■ GIVEN PROBLEM ■
Scale the coordinates in the answers, starting with the line that contains "1096x664 pixels. Task: Click" and continuing through the end of the records. Write all of those lines out again, requests included, with each coordinate multiplied by 1.3 and rounded to a whole number (halves up), and leave out the pictures.

■ DATA EXTRACT ■
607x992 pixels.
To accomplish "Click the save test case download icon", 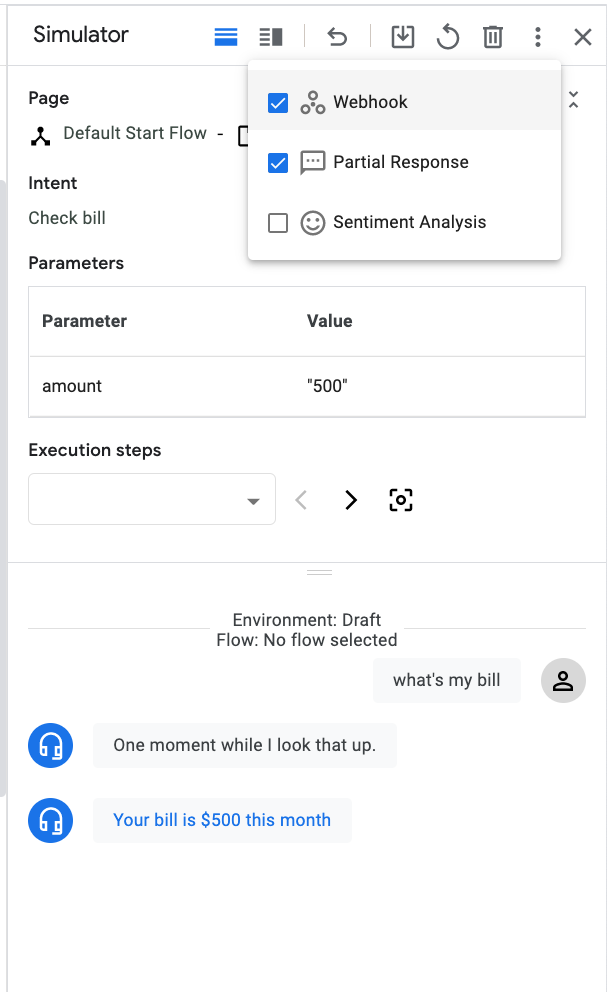I will pos(402,37).
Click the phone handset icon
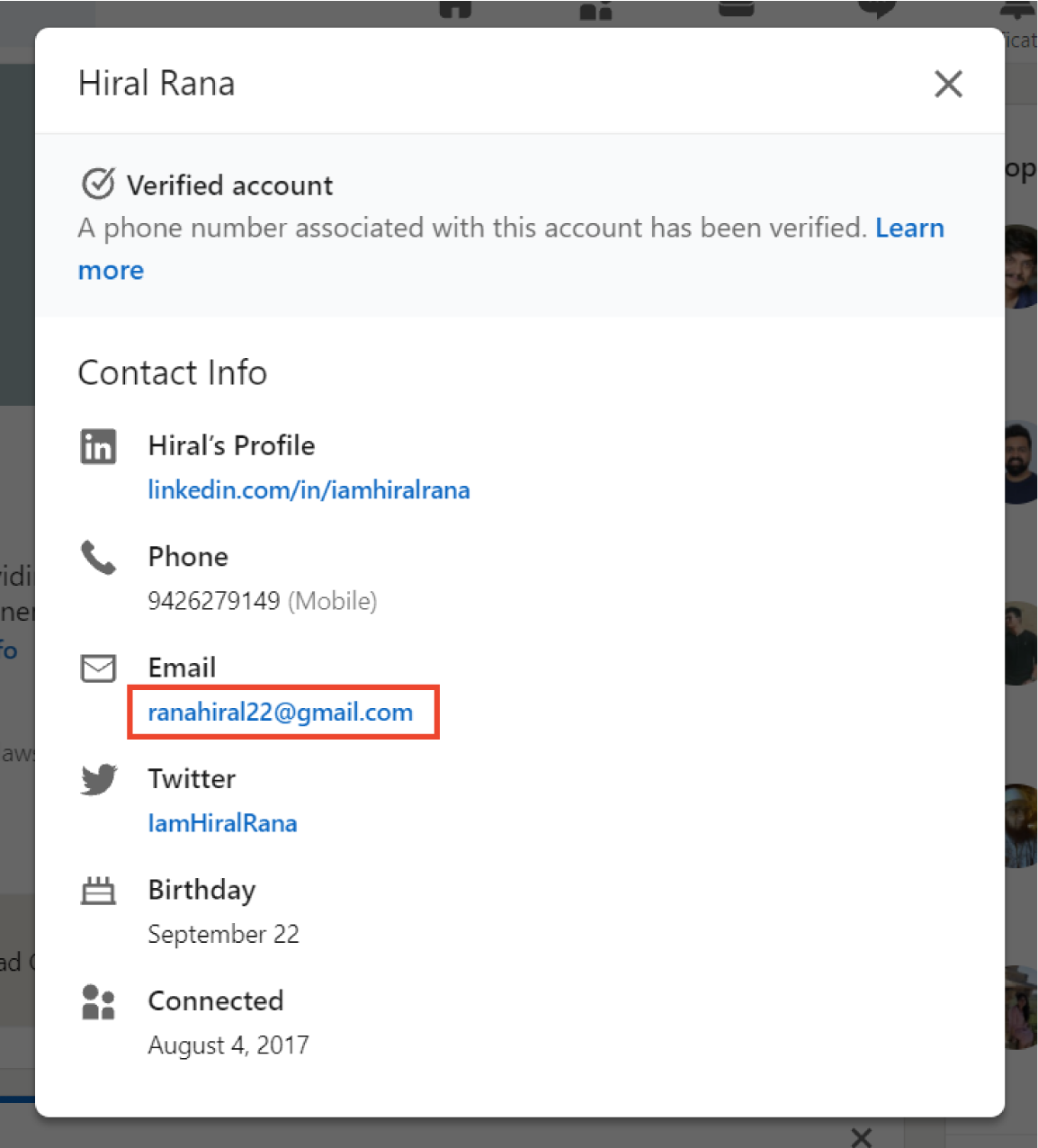The image size is (1038, 1148). (99, 558)
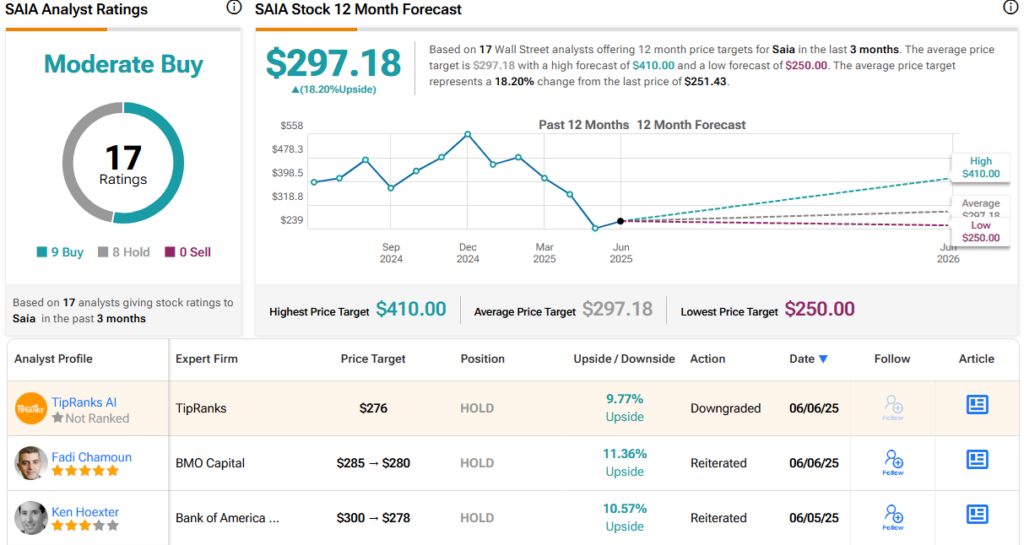Follow analyst Ken Hoexter
The image size is (1024, 545).
click(x=893, y=517)
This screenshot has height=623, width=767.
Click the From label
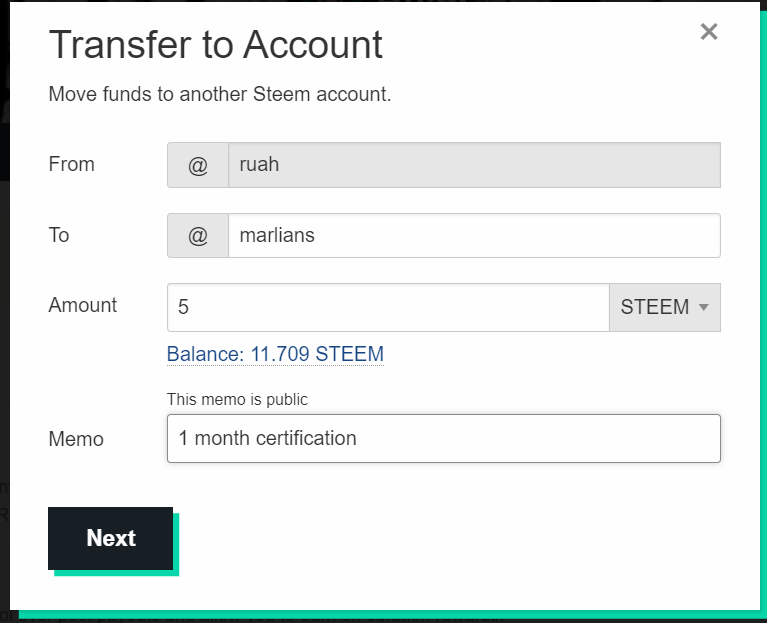click(x=71, y=164)
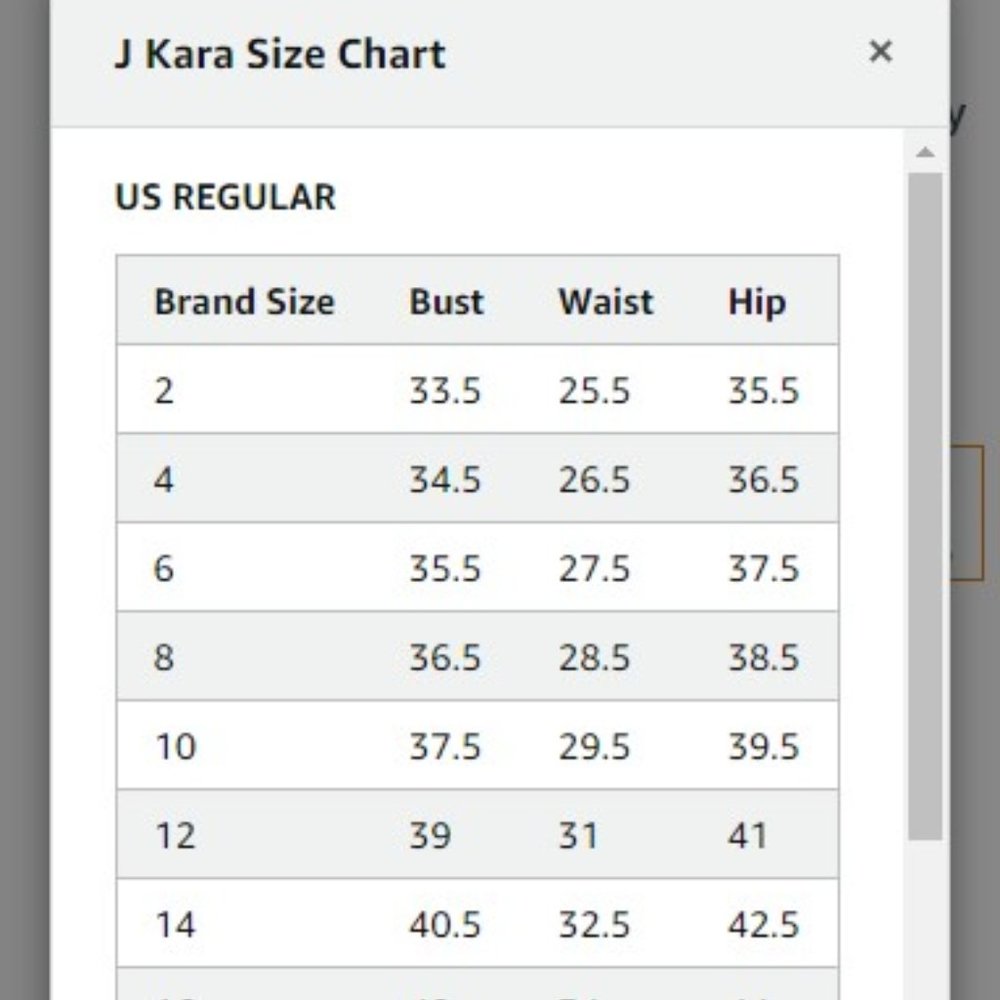1000x1000 pixels.
Task: Click the 39.5 hip value for size 10
Action: (763, 747)
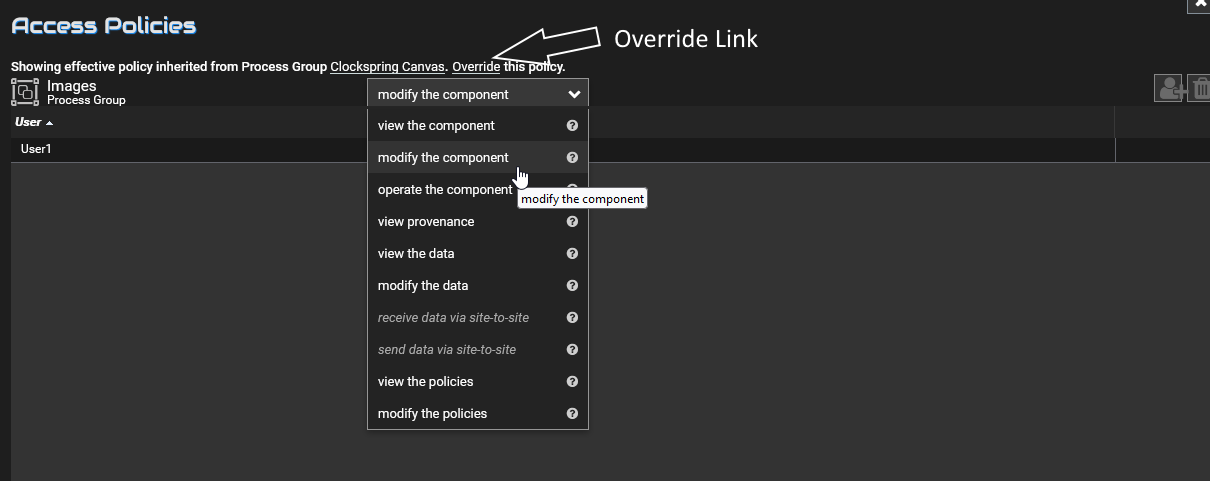Choose 'operate the component' policy option
1210x481 pixels.
[x=444, y=190]
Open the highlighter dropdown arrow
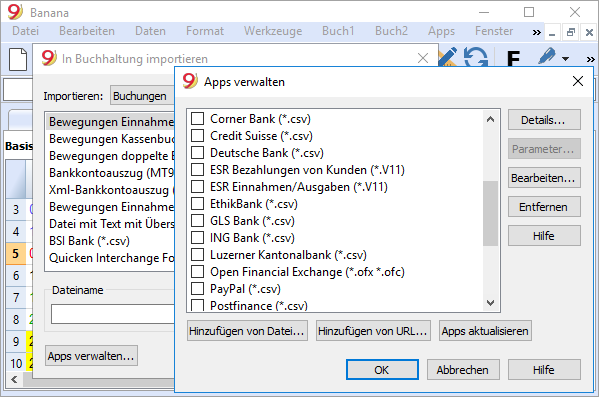 [565, 59]
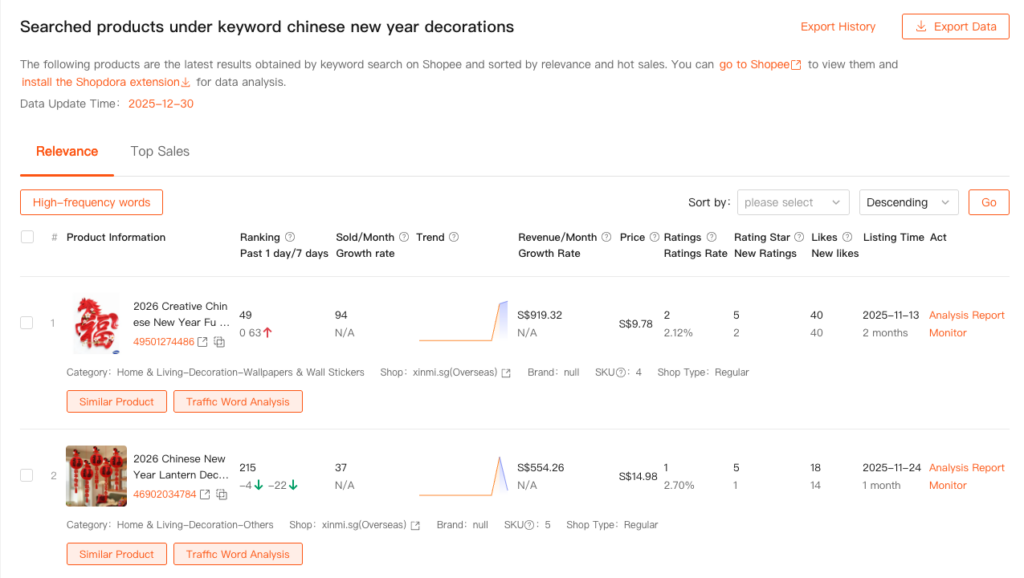Image resolution: width=1024 pixels, height=578 pixels.
Task: Copy product ID 46902034784 using copy icon
Action: [x=220, y=494]
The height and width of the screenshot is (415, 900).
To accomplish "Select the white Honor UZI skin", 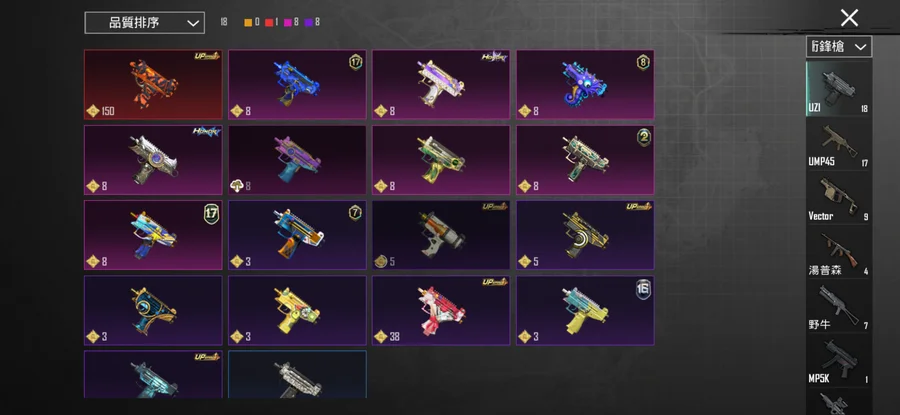I will [153, 160].
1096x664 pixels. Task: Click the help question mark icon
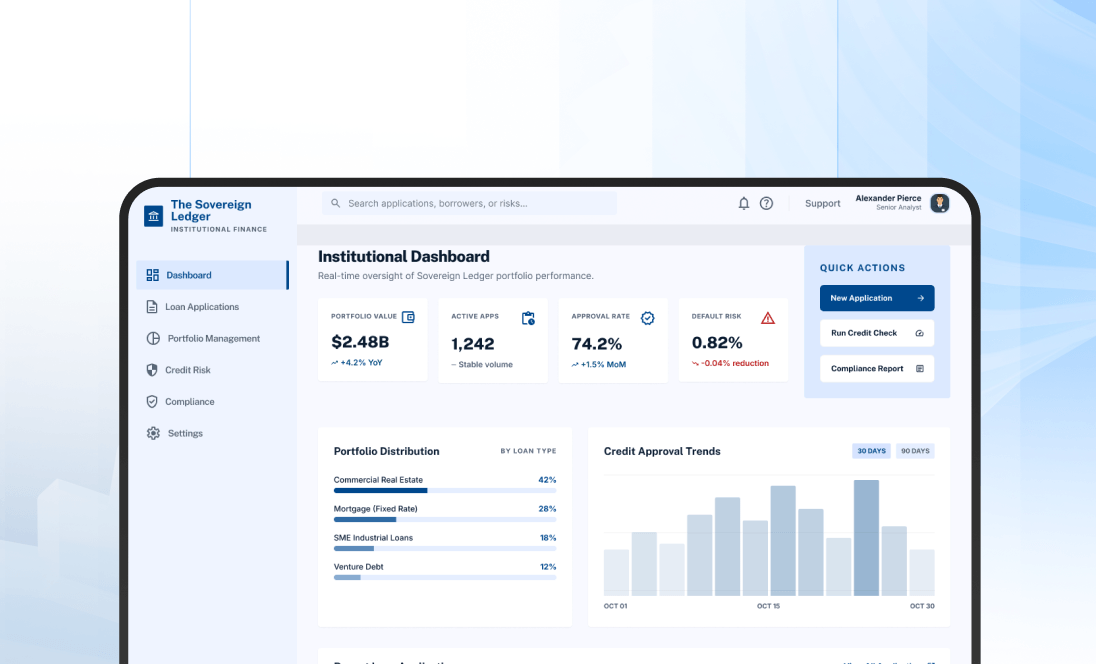click(766, 203)
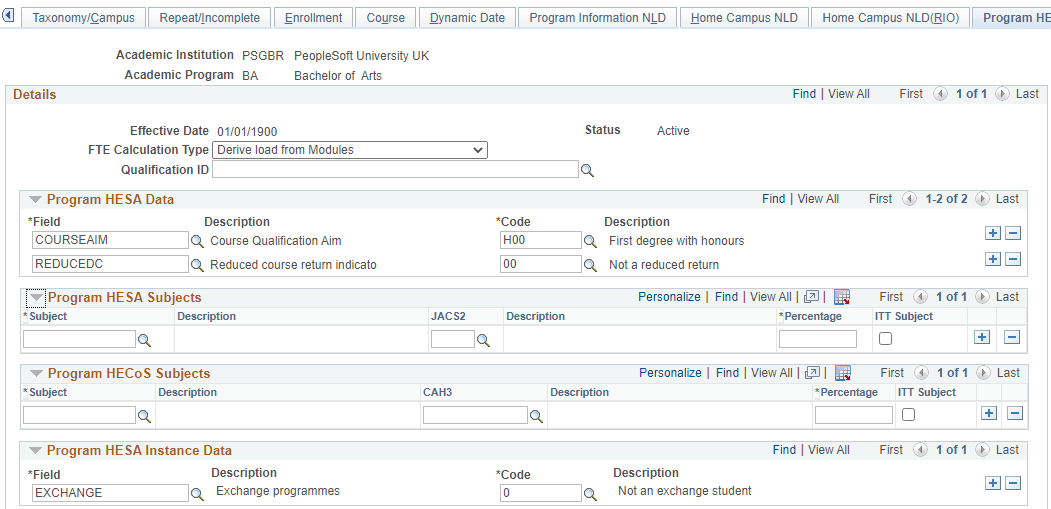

■ WRITTEN RESPONSE ■
1096x664 pixels. Task: Click the help question mark icon
click(996, 264)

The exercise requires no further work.